A decisão do ministro Kassio Nunes Marques, presidente do TSE (Tribunal Superior Eleitoral), de suspender a divulgação da pesquisa do instituto AtlasIntel — questionada pela campanha do senador Flávio Bolsonaro (PL-RJ) — gerou divergências entre advogados e especialistas em direito eleitoral consultados pela Folha. O caso expõe tensões no cenário político nacional, onde a disputa eleitoral de 2026 já mobiliza estratégias jurídicas e midiáticas, e levanta questionamentos sobre os limites do poder cautelar da Justiça Eleitoral.
A suspensão foi motivada por uma representação da coligação de Flávio Bolsonaro, que alegou irregularidades metodológicas no levantamento do AtlasIntel. A pesquisa, divulgada em 8 de junho de 2026, apontava o ex-presidente Luiz Inácio Lula da Silva à frente do senador em um eventual segundo turno, com diferença de 7 pontos percentuais. O instituto defende a lisura de seus dados, enquanto a campanha do PL argumenta que a metodologia viola normas do TSE.
Divergências jurídicas e impacto político
Para parte dos juristas ouvidos, a medida de Kassio Nunes Marques é legal e visa garantir a paridade de armas entre candidatos. “O presidente do TSE tem competência para decidir monocraticamente em casos urgentes, e a suspensão pode ser necessária para evitar danos irreparáveis à imagem de um candidato”, afirmou o advogado eleitoral Carlos Eduardo de Oliveira.
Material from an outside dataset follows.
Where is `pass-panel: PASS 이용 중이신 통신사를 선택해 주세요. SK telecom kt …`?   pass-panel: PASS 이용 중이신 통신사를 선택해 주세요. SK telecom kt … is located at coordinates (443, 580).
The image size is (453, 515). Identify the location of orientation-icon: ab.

Já outros especialistas criticam a decisão, apontando risco de censura prévia. “A suspensão de uma pesquisa sem análise aprofundada do mérito fere o direito à informação e pode ser usada como instrumento de manipulação política”, disse a professora de direito constitucional Marina Silva Santos.
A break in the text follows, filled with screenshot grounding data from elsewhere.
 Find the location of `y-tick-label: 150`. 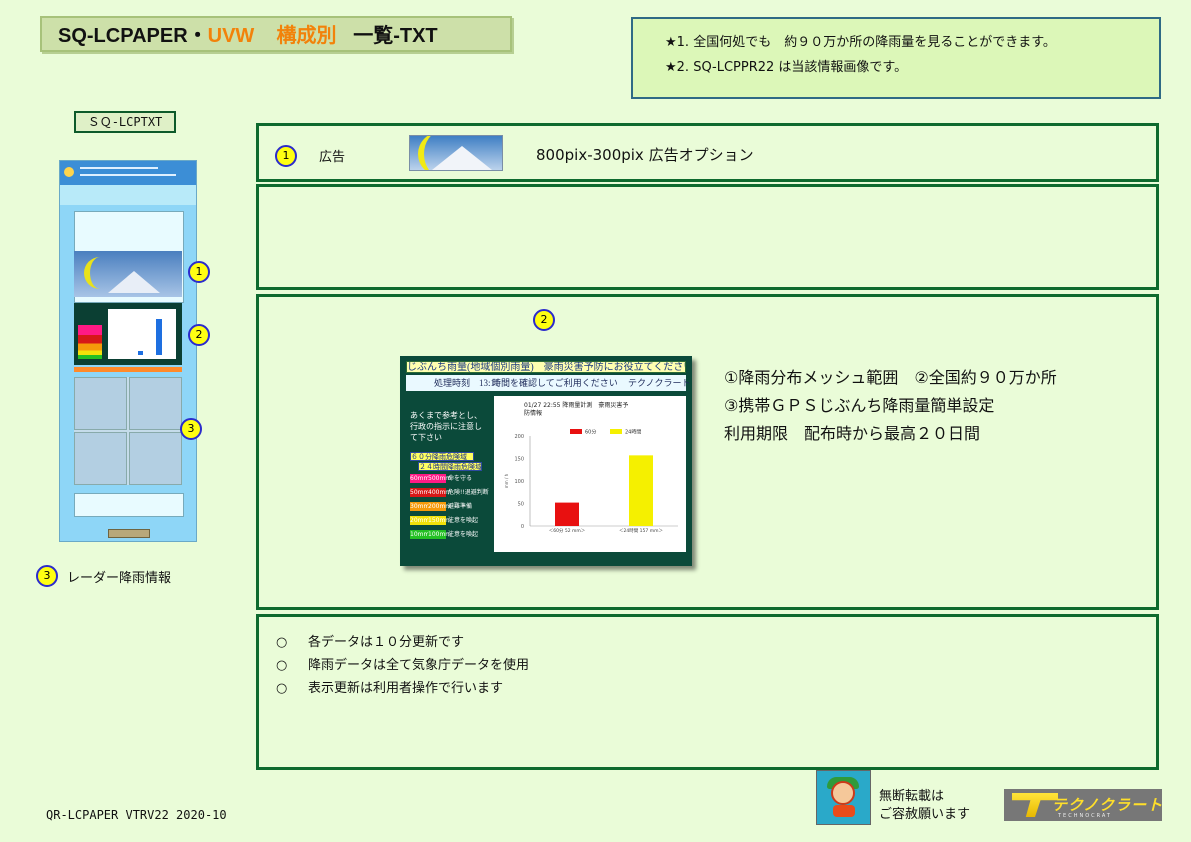

y-tick-label: 150 is located at coordinates (519, 460).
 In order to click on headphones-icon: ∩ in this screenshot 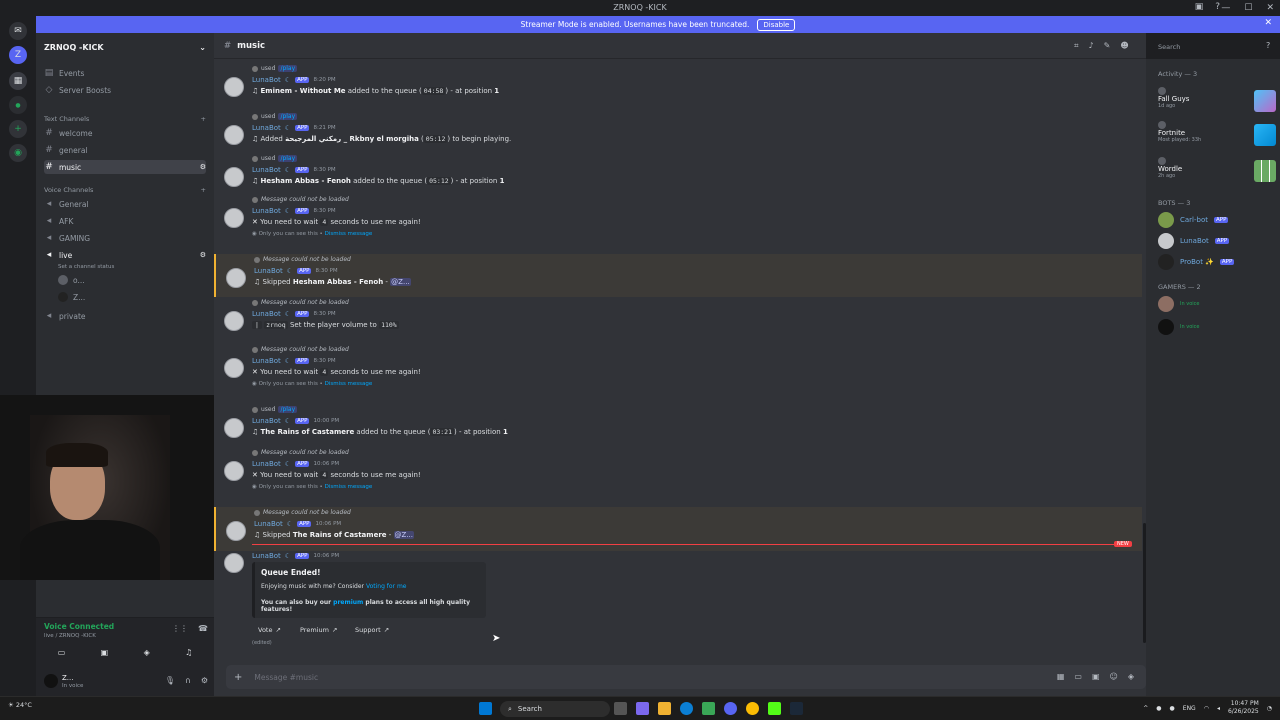, I will do `click(188, 680)`.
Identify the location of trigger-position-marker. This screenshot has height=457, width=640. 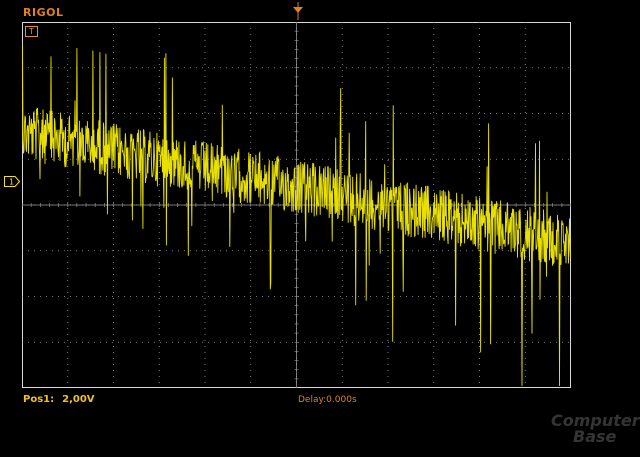
(298, 11).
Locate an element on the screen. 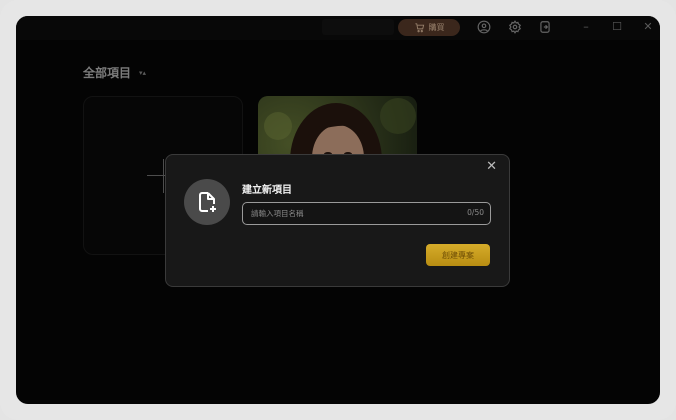  close-icon: ✕ is located at coordinates (492, 167).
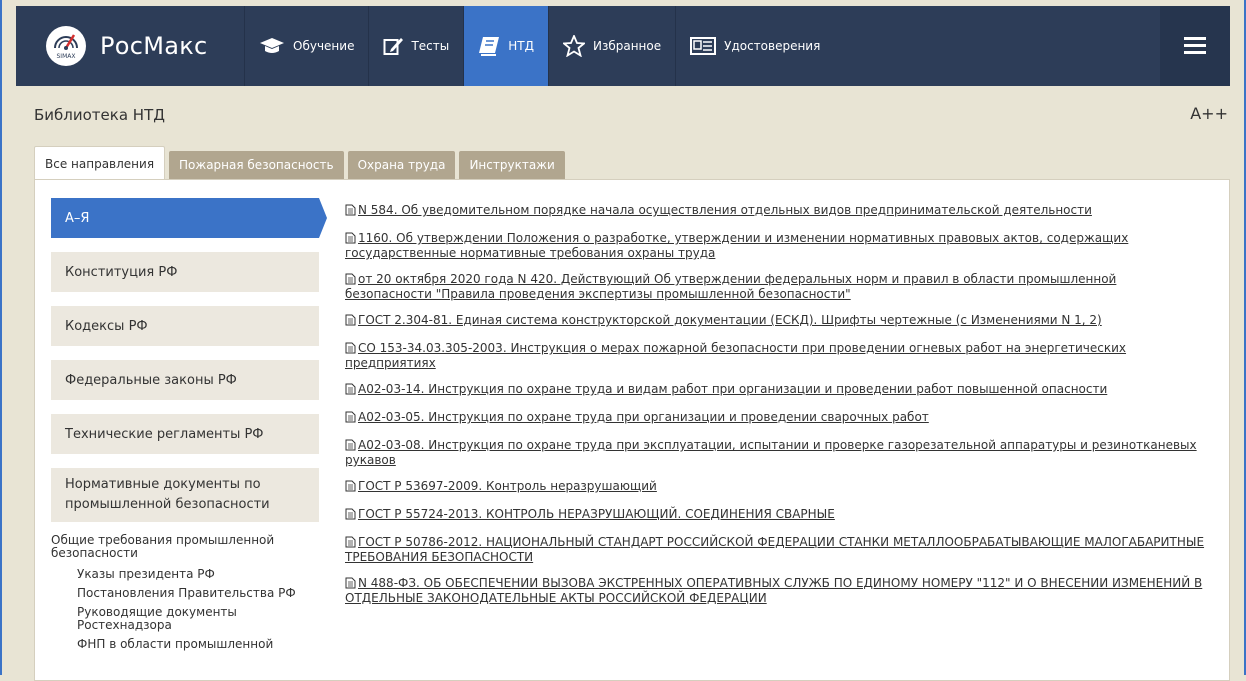 Image resolution: width=1246 pixels, height=681 pixels. I want to click on nav-item-education: Обучение, so click(306, 46).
O episódio ocorre em meio a um cenário político polarizado, com pesquisas eleitorais sendo alvo constante de contestações judiciais. Apenas em 2026, o TSE já registrou mais de 50 pedidos de suspensão de levantamentos, número que supera o de eleições anteriores. A decisão de Kassio Nunes Marques também reacende o debate sobre a atuação do Judiciário no processo eleitoral, especialmente em um ano em que a confiança nas urnas e nos institutos de pesquisa é tema central da campanha.
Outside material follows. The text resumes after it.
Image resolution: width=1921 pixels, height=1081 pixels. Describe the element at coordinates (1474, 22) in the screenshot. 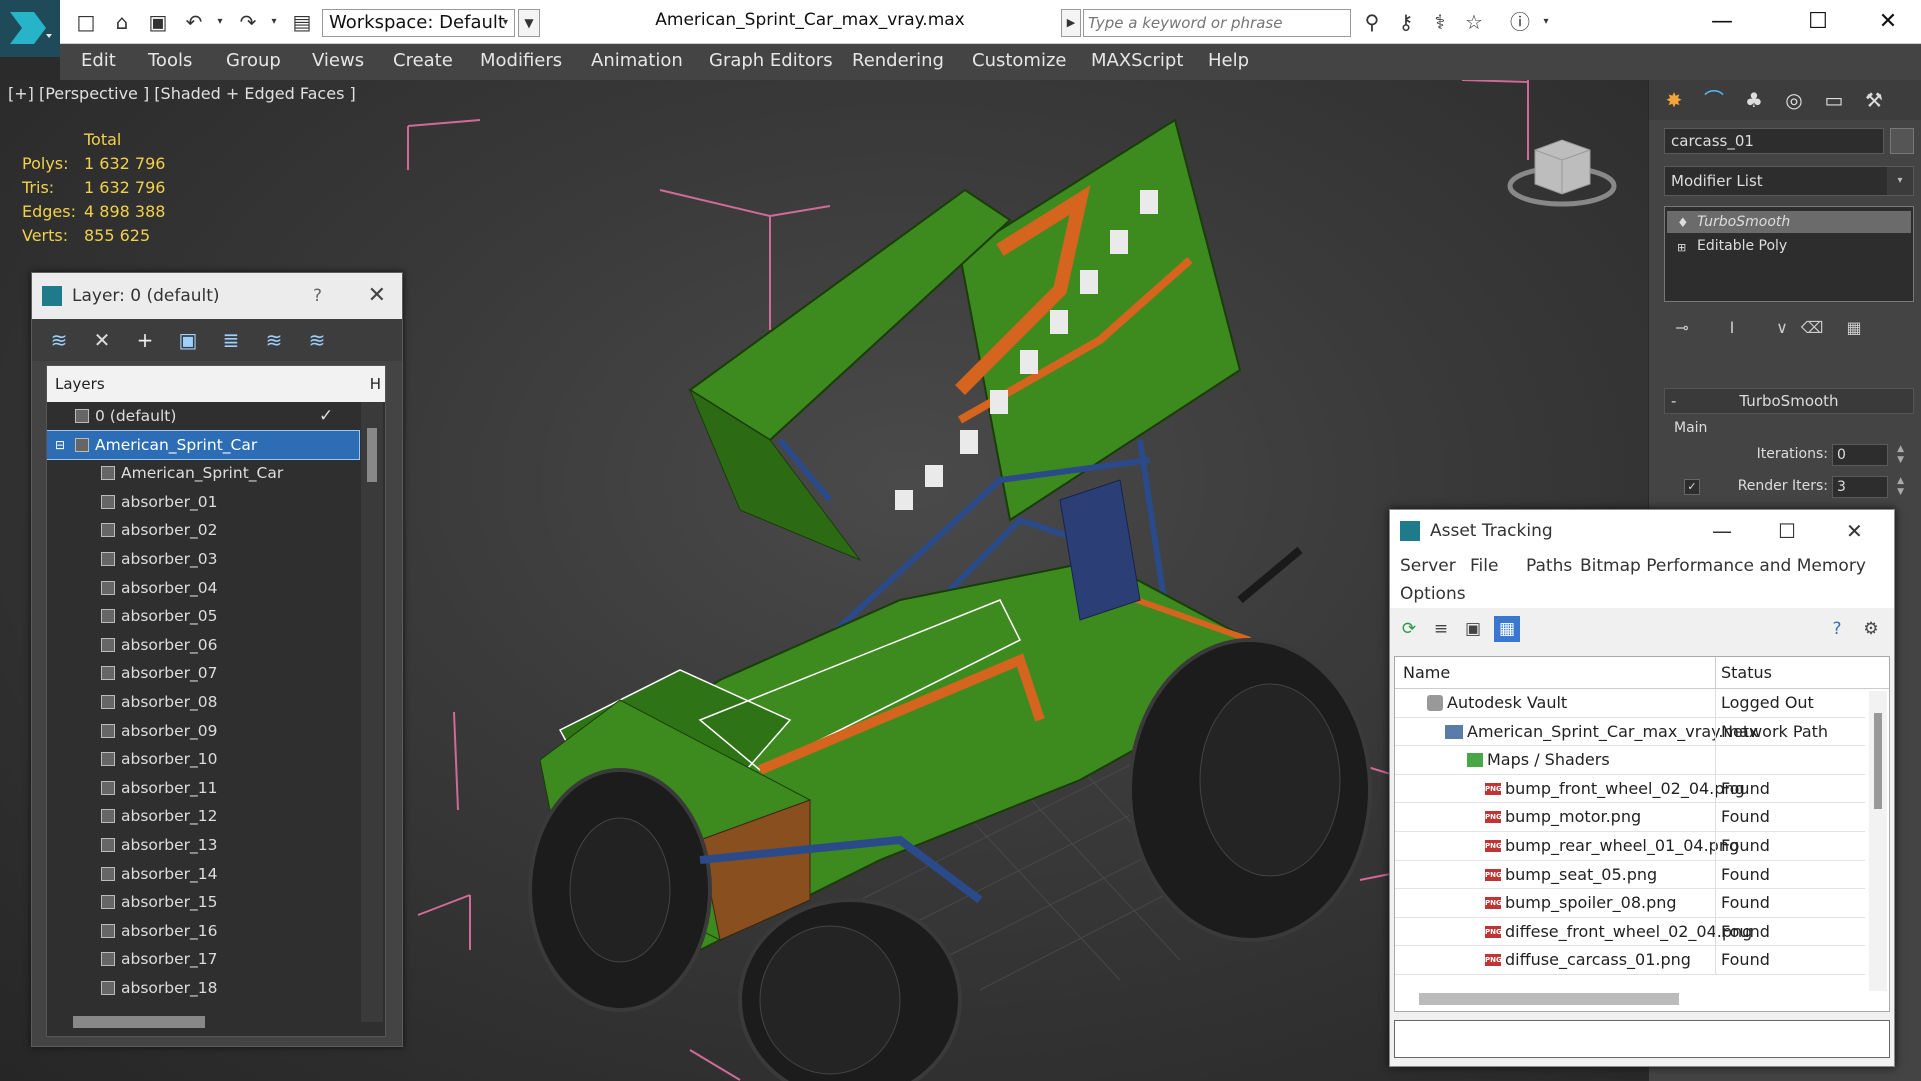

I see `favorites-star-icon: ☆` at that location.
O AtlasIntel informou que recorrerá da decisão, enquanto a campanha de Flávio Bolsonaro comemorou a suspensão como uma vitória contra “pesquisas fraudulentas”. A Folha tentou contato com o gabinete do ministro Kassio Nunes Marques, mas não obteve retorno até a publicação desta reportagem. O caso deve ser analisado pelo plenário do TSE nos próximos dias, em uma sessão que promete ser acirrada.